The Anthropocene, or “the age of man,” is a proposed new geological epoch, marking the period from which human civilization has an irreversible and profound impact on Earth’s ecosystems. The beginning of the Anthropocene is most often associated with the advent of the Industrial Revolution. Some scientists originate it from the invention of the steam engine, while others derive the advent of a new era from the rise of civilizations based on agriculture. Nuclear experiments during the Second World War and the first nuclear explosion (Trinity test) also marked a significant leap forward in man’s becoming a geological factor. The concept was coined by ecologist Eugene F. Stoermer in the 1980s, and was widely adopted when the Nobel Prize winner atmospheric chemist, Paul Crutzen published his article The Geology of Mankind (2002) at the beginning of the 2000s. The concept of anthropocene has also become well established in the human sciences, but the official use of the term in the field of earth-system sciences has not yet been accepted. More on the critique of the Anthropocene narrative –> capitalocene
The capitalist economy interested in capital accumulation appropriates raw materials, energy sources, food necessary for production cheaply, and often for free, and does not pay for the labour-power needed to operate the system.
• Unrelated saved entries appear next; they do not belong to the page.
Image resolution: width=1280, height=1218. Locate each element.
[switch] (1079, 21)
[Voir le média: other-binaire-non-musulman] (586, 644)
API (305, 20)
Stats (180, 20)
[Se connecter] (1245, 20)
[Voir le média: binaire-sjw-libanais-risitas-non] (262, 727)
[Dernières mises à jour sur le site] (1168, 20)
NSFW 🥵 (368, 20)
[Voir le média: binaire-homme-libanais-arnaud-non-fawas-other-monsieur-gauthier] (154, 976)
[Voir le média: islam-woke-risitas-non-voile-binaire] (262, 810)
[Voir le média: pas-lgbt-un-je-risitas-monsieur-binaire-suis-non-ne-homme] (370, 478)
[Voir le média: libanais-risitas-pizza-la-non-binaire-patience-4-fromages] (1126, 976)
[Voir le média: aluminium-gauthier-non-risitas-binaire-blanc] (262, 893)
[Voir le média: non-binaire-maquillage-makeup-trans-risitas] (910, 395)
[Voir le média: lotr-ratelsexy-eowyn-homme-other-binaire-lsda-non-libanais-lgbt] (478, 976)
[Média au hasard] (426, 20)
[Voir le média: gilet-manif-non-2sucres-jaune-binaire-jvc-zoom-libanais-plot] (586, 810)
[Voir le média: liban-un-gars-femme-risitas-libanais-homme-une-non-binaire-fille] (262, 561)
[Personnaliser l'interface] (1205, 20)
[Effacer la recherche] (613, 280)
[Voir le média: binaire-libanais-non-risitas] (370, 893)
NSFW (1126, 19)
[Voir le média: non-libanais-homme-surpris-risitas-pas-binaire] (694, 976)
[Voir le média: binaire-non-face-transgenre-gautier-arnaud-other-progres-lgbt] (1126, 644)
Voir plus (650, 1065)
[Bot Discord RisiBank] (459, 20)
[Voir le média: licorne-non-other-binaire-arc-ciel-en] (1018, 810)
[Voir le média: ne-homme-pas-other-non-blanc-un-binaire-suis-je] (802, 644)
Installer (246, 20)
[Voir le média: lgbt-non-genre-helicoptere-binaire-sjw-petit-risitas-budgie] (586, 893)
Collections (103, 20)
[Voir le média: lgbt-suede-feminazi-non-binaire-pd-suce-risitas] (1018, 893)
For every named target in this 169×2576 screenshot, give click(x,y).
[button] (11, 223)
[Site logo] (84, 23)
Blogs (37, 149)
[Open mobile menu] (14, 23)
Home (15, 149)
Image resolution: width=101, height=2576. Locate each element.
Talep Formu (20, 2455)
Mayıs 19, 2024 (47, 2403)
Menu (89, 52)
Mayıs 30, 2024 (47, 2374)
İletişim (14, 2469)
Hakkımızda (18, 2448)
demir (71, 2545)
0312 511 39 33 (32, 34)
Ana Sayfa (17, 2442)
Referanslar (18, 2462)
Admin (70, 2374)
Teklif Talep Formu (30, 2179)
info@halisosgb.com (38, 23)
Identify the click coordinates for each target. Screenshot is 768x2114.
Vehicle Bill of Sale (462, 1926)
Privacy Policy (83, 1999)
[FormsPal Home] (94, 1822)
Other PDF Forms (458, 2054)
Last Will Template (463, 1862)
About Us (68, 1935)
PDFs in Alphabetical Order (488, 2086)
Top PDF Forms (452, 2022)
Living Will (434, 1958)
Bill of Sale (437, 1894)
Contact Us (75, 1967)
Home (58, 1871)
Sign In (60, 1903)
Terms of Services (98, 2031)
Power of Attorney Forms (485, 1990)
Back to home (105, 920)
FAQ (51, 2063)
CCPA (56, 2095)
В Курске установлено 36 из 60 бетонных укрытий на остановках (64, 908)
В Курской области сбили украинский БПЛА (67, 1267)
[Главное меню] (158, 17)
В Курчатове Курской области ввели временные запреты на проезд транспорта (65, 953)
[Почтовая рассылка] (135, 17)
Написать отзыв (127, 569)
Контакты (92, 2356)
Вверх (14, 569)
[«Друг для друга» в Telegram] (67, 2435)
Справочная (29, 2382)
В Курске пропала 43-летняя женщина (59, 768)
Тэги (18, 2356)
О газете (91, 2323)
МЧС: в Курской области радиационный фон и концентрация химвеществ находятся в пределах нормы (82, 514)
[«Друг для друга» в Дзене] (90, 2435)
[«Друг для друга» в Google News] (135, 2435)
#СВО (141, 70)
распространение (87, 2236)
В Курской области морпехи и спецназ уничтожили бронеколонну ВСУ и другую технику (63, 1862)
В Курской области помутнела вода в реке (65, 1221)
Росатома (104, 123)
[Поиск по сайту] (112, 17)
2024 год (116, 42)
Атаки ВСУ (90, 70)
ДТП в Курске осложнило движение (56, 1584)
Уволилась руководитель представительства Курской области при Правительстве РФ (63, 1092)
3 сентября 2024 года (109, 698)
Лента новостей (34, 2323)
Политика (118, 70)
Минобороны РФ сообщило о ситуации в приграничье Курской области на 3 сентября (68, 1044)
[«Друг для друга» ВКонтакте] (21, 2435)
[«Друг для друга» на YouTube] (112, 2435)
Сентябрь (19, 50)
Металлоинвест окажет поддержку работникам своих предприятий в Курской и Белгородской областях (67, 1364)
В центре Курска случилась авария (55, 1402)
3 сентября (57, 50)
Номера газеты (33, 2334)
Thus, continued growth is guaranteed by the exploitation of wage labour and the depletion of nature. According to Jason W. Moore, a prominent figure in critical ecological thinking, capitalism is not a socio-economic system, but a world-ecological nature-making praxis that is facilitated by the appropriation of cheap nature. His main insight is that capitalism has now exhausted the Four Cheap Resources (labour-power, food, energy, raw materials). And the end of Cheap Nature means that the “unpaid costs” manifest themselves as ecosystem degradation and climate change, which hinder continued economic growth and thus bring about a crisis of capitalism. Moore therefore argues that it is not humanity as a whole which is responsible for the ecological crisis (anthropocene), but that the root of the problem lies in the profit-oriented logic of capitalism (capitalocene).
Deep adaptation is one of the most pessimistic theories about the future of mankind. The concept was introduced by Professor Jem Bendell in 2018, when he summarised the results of various research findings related to climate change and economic trends.
Bendell’s starting point was a sociological statement: throughout the history of mankind, no culture took its own extinction into account – it seems the human psyche has always tried to avoid this thought by all means. However, based on current research, Bendell believes humankind is facing an inevitable and accelerating ecological collapse in the next few decades. Therefore deep adaptation urges the factual acceptance of the collapse of civilisation as we know it, and also calls for the elaboration of mental and emotional survival strategies for this post-collapse world.